Problem to work on: Only lines with the word "horizontal" are needed; collect each of them from the listing below.

Data to use:

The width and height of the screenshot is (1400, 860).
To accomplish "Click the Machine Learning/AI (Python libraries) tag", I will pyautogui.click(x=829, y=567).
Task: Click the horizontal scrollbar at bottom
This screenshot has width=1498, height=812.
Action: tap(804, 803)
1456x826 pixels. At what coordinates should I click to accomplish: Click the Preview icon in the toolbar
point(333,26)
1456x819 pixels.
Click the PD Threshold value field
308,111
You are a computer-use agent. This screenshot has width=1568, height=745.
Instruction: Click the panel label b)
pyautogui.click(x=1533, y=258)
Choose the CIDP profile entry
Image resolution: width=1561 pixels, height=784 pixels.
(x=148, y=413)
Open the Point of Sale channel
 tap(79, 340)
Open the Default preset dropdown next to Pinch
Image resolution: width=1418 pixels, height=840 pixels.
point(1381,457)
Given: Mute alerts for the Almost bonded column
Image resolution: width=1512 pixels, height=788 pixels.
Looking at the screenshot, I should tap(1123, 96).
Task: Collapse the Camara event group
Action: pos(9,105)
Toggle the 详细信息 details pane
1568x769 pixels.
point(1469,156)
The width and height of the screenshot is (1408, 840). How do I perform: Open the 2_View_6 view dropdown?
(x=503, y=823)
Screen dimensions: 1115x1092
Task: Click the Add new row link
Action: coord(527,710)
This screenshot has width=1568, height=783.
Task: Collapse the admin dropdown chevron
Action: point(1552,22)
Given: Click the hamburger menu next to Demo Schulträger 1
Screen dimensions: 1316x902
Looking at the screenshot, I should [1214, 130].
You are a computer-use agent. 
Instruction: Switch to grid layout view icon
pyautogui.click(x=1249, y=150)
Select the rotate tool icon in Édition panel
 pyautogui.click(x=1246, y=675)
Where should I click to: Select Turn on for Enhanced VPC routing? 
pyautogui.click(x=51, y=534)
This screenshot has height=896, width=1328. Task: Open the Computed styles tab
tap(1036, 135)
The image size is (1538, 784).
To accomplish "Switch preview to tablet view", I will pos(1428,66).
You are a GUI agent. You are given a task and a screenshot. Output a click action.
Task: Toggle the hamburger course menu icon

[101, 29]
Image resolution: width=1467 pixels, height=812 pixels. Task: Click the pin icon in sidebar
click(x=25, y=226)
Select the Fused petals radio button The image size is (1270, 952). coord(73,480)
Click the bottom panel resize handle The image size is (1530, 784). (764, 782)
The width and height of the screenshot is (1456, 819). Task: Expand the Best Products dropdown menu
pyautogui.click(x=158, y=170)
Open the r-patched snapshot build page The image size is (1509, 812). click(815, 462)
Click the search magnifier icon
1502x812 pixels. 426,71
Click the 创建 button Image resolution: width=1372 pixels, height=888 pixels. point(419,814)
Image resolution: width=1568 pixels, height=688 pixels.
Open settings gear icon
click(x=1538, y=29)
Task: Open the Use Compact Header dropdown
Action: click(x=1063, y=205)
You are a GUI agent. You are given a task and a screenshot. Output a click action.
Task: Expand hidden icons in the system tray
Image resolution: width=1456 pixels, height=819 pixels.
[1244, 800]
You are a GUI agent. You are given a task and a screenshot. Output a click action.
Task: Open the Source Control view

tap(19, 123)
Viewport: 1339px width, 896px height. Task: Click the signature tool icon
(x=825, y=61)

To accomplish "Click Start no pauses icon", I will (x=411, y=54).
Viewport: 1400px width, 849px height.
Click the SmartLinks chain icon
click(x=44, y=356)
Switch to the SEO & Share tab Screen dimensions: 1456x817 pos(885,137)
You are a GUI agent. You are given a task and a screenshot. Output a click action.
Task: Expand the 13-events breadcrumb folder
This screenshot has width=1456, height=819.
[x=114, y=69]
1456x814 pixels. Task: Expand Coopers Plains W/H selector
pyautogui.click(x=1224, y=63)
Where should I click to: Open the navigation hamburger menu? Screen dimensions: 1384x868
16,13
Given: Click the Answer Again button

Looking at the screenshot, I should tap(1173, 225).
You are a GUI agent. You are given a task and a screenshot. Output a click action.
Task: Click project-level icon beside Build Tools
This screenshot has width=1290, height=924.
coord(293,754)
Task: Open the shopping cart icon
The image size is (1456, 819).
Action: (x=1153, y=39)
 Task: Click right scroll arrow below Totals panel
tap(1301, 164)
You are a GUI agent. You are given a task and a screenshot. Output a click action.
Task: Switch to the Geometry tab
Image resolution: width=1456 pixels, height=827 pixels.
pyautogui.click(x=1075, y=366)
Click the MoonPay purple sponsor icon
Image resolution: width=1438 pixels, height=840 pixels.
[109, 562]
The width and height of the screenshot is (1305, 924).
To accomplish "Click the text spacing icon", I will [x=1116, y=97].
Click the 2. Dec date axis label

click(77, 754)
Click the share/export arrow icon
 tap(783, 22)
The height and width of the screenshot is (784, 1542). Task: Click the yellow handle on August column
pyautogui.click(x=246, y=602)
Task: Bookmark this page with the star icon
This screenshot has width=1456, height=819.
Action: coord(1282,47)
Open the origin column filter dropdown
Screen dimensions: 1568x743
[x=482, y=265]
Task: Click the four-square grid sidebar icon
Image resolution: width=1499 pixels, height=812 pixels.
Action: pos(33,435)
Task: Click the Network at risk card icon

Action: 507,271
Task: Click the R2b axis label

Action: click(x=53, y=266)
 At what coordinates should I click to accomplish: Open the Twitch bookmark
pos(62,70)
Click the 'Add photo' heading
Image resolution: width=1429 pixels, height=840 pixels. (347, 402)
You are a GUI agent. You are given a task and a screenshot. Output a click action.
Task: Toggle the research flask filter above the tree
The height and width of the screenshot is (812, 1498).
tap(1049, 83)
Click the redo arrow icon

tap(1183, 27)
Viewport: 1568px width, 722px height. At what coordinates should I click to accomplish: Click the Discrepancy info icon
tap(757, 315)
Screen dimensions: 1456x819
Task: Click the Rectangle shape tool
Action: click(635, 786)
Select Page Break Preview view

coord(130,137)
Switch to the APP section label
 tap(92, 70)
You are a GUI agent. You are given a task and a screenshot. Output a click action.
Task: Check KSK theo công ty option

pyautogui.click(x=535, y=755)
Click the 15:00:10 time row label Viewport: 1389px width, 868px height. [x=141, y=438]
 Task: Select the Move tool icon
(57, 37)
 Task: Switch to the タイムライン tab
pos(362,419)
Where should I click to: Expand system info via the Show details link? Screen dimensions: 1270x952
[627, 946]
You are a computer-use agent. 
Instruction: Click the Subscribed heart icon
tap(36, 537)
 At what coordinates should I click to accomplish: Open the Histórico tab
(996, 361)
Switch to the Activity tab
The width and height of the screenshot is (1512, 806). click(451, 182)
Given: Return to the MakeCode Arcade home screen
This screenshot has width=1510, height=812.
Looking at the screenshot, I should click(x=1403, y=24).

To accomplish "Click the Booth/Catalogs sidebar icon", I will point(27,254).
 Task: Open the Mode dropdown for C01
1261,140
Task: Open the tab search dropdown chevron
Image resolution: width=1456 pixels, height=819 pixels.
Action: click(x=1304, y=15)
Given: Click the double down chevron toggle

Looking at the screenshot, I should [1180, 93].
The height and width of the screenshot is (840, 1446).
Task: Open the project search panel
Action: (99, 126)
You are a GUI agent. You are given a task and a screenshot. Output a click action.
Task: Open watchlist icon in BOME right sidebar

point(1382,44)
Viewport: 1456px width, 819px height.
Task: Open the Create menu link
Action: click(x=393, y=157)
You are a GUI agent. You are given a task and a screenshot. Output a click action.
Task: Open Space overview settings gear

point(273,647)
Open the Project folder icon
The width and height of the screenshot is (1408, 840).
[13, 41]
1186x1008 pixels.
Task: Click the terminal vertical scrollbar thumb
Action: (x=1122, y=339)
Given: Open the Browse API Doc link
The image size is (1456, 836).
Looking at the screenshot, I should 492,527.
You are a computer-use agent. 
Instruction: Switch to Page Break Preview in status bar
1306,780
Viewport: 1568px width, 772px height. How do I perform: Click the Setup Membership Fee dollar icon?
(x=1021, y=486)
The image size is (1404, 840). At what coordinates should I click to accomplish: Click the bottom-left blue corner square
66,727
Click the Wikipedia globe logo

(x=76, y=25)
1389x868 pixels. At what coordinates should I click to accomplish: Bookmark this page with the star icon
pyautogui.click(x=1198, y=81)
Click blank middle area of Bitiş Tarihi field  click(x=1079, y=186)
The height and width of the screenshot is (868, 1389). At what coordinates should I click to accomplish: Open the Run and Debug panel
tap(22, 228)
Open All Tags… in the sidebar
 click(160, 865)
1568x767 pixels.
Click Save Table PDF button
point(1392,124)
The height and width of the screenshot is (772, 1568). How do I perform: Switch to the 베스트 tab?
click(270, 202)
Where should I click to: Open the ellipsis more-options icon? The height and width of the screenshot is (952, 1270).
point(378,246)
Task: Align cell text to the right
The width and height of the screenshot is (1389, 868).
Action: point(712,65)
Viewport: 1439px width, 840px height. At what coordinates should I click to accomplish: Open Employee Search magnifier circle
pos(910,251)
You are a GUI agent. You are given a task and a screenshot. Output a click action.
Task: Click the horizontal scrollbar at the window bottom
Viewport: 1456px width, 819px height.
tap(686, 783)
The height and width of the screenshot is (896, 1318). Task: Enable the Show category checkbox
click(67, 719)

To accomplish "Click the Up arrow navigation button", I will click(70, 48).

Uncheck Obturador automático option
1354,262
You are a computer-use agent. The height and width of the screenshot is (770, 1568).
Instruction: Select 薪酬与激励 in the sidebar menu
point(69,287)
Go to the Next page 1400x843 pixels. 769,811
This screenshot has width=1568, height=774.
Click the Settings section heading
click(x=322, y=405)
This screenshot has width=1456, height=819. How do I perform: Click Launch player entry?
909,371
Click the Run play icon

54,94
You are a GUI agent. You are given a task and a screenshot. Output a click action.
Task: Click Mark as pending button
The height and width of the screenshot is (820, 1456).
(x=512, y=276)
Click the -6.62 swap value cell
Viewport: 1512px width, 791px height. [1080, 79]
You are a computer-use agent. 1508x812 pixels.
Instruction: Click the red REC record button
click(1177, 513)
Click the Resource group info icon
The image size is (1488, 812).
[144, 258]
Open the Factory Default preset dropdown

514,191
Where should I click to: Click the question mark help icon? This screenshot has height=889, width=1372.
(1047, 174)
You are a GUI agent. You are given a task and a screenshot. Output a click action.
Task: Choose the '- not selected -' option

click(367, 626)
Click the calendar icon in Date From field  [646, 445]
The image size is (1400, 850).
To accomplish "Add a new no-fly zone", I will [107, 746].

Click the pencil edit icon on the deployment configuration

Task answer:
Task: Click the horizontal scrollbar at bottom
Task: Click the horizontal scrollbar at the window bottom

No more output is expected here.